In its orthodox form at least, economic theory reduces all behaviour to that which is consistent with the solution to a partial differential equation. Such equations will no longer typically be visible in the resulting model, because to say that they are hardly at the cutting-edge of mathematical sophistication is obviously a rather big understatement. But the presence of economic agents who act slavishly in this way is likely to be a necessary feature of those models. They are always either maximising or minimising something, akin to the position of turning points of mathematical functions taking the form y = f(x). No challenge is permitted to this conception of agency, because it is simply assumed that nature has ordained the economic agent to act in this way. If they are not either maximising or minimising something, then they cannot be considered to have acted economically at all.
Economic history written through the perspective of this style of orthodox economic theory consequently has all of its behavioural uncertainty removed at the point of origin. Historical uncertainty may still be admissible, but what of the scope for fleshing out the feelings of alienation that so often follow from being caught in a moment of intense historical uncertainty? Presumably this has to be severely curtailed if every economic agent at every moment of time is blessed with pure certainty of behaviour.
The issue here is that although economics has proved to be an imperialistic social science, at the same time the history of economic theory is one of colonisation from its outside. The economic content of economic theory has largely been displaced by mathematical content. The internal structure of the resulting theoretical models now typically follows their fundamental mathematical logic, with the question of what the models can tell us about everyday economic experiences ranking a long way second. To follow in the footsteps of the most sophisticated mathematical economists is today frequently to embrace the techniques of convex set theory.
What particularly marks this theory out is the efforts its key proponents have made from the mid-twentieth century onwards to reduce its internal structure to only those set-theoretical relationships that could be proved to be true by definition. The mathematics consequently creates a façade of certainty that is entirely impregnable. No qualifications to known pasts, known presents and known futures can be entertained if the mathematical structure is to be allowed to retain its pristine condition. Thus the mathematical tail wags the economic dog to a wholly uncompromising degree.

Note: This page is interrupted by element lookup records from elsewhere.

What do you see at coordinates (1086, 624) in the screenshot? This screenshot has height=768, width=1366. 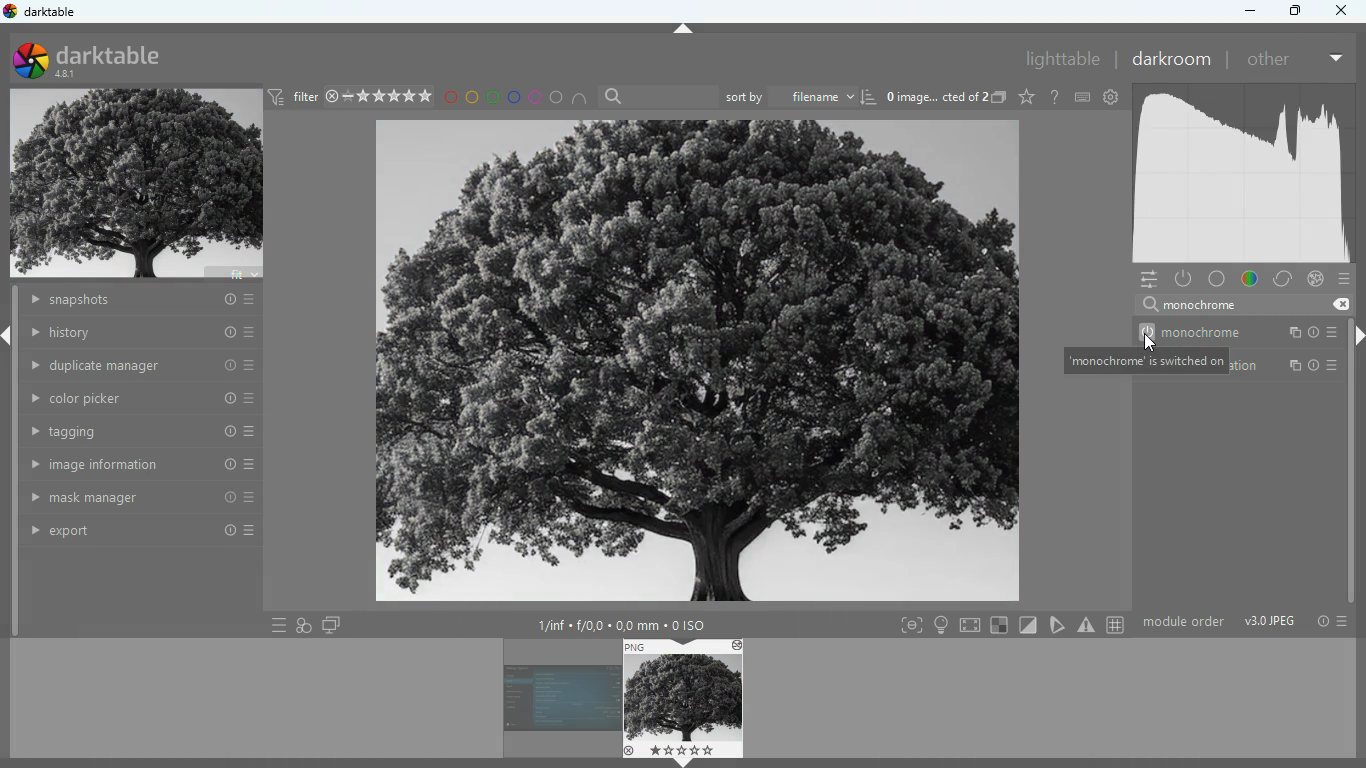 I see `warning` at bounding box center [1086, 624].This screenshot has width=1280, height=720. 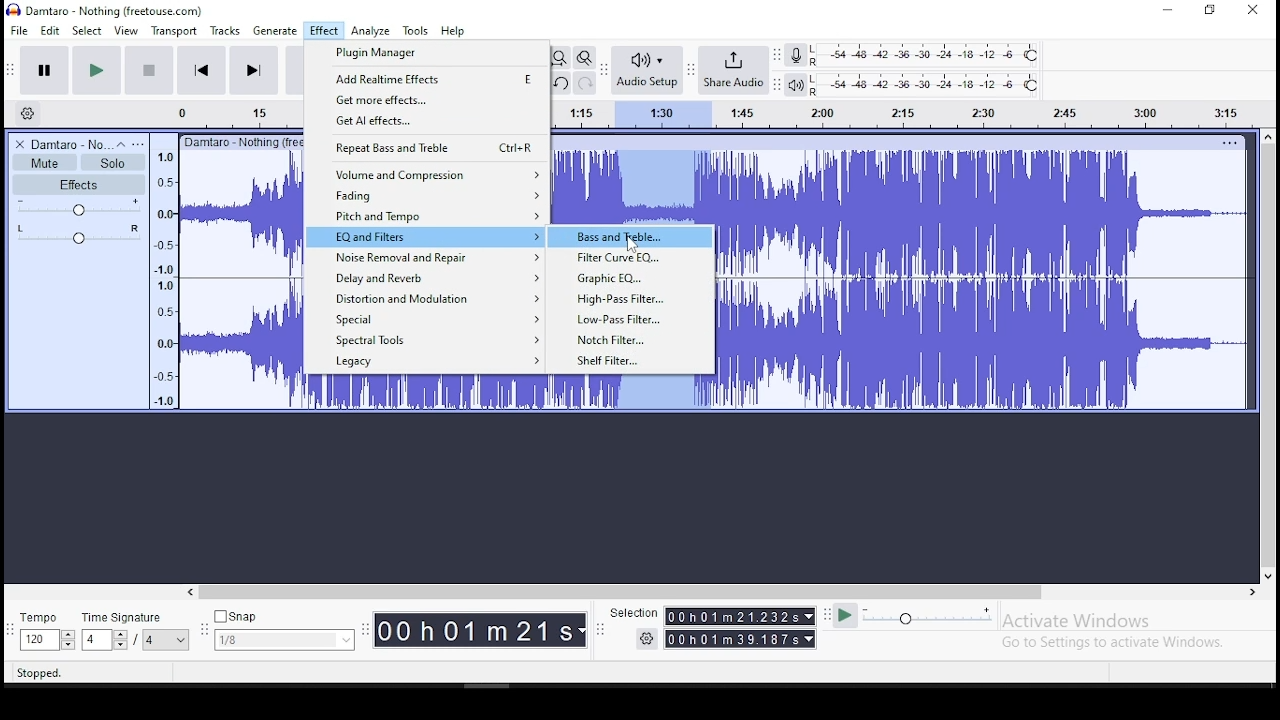 I want to click on High pass filter, so click(x=634, y=298).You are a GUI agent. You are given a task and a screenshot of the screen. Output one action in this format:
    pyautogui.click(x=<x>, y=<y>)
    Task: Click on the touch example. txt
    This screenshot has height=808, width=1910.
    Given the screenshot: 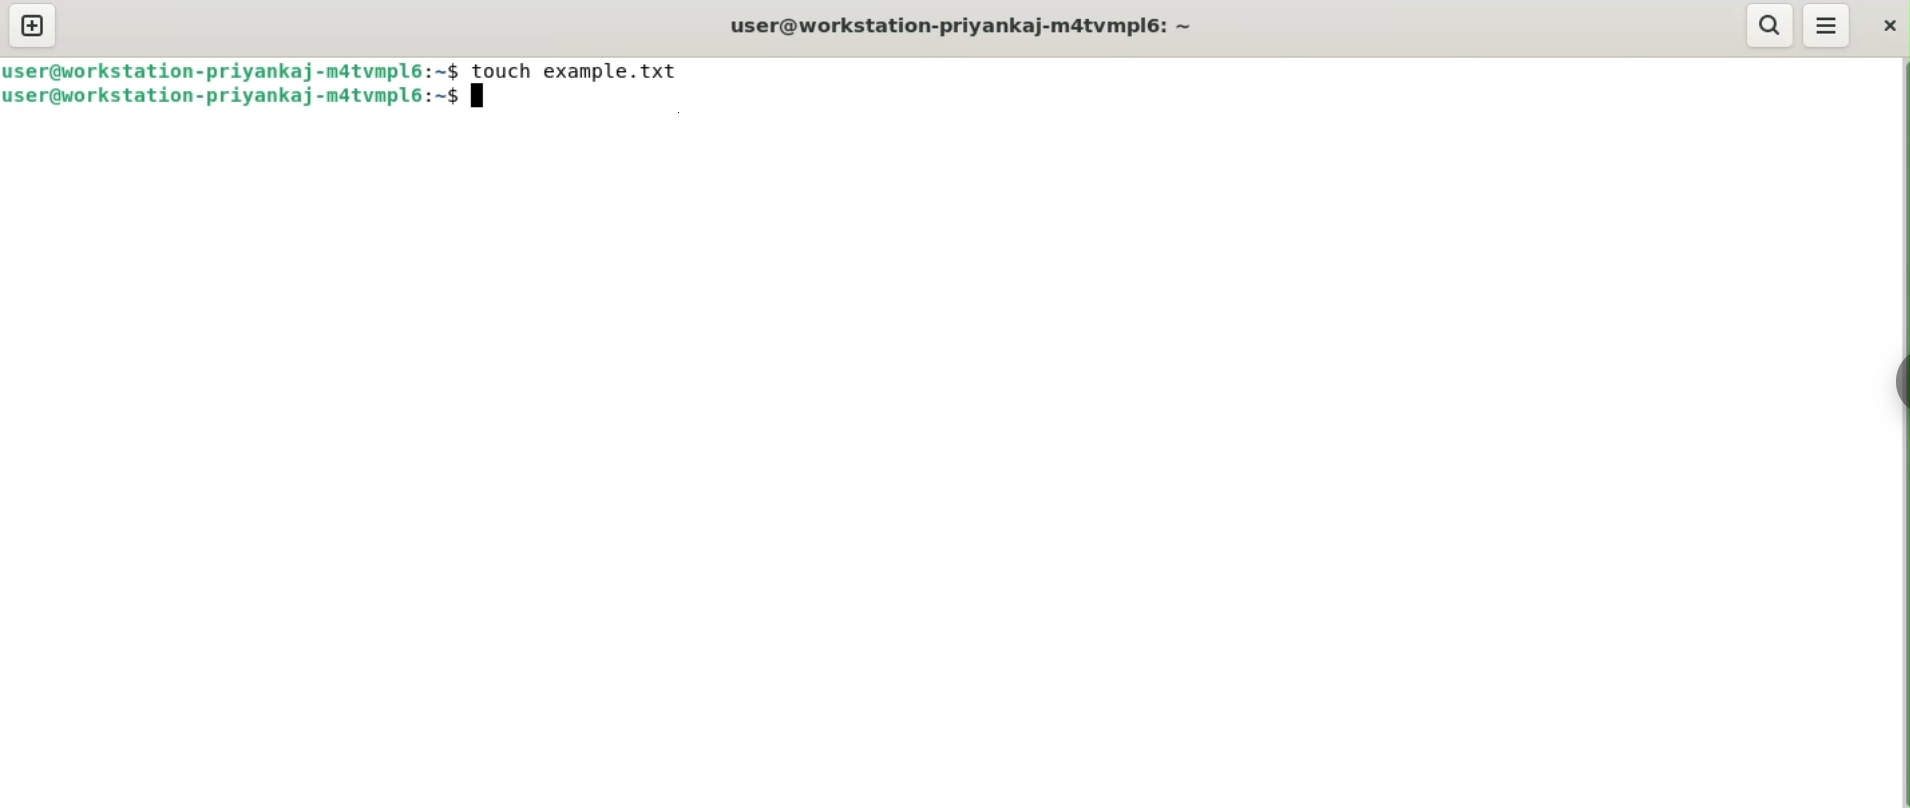 What is the action you would take?
    pyautogui.click(x=574, y=71)
    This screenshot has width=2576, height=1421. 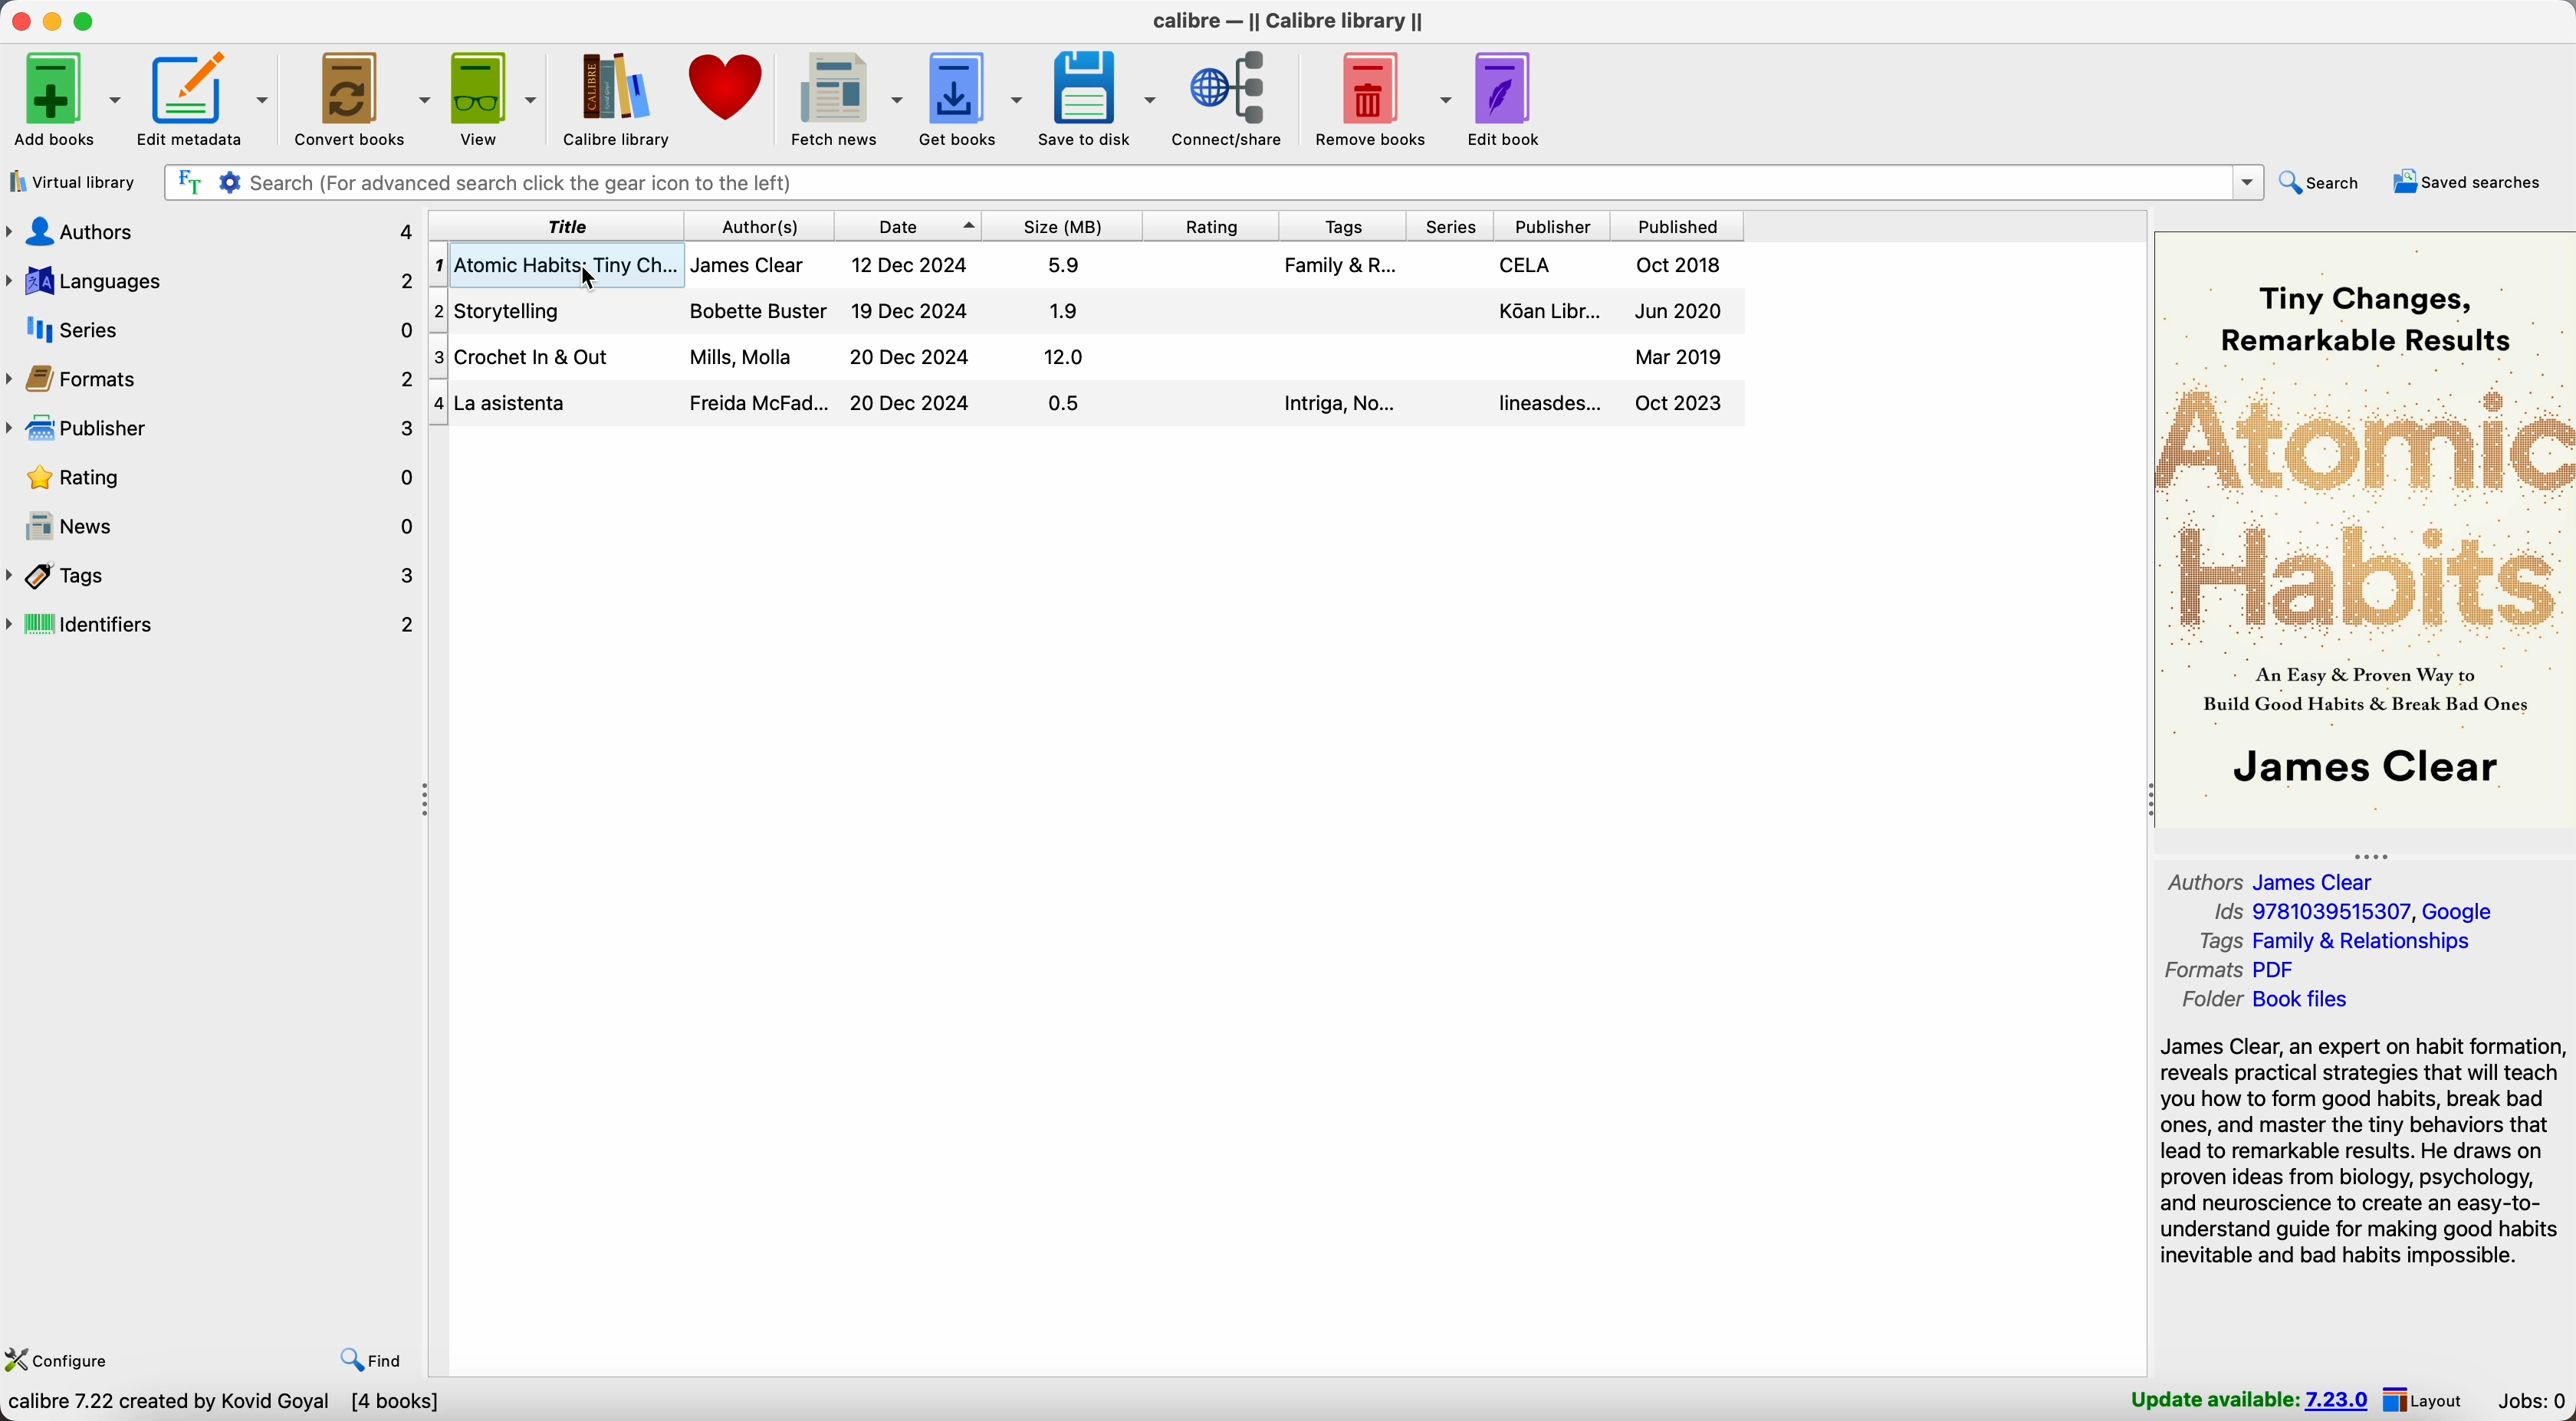 I want to click on rating, so click(x=211, y=479).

Of course, alternatives persist. There is no requirement to think that the history of economic systems must be constructed through the perspective of economic theory, let alone through the perspective of an imperialistic mathematical economic theory. Moreover, if uncertainty is to be asserted as an essential economic ontology, then it is important that such links are broken. Perhaps only inadvertently so, but they push the analysis so far in the direction of certainty that each new generation of political economists is forced to discover a language of economic uncertainty for itself. However, uncertainty should be our instinctive starting point, not something that catches us off guard when its presence is suddenly impossible to miss.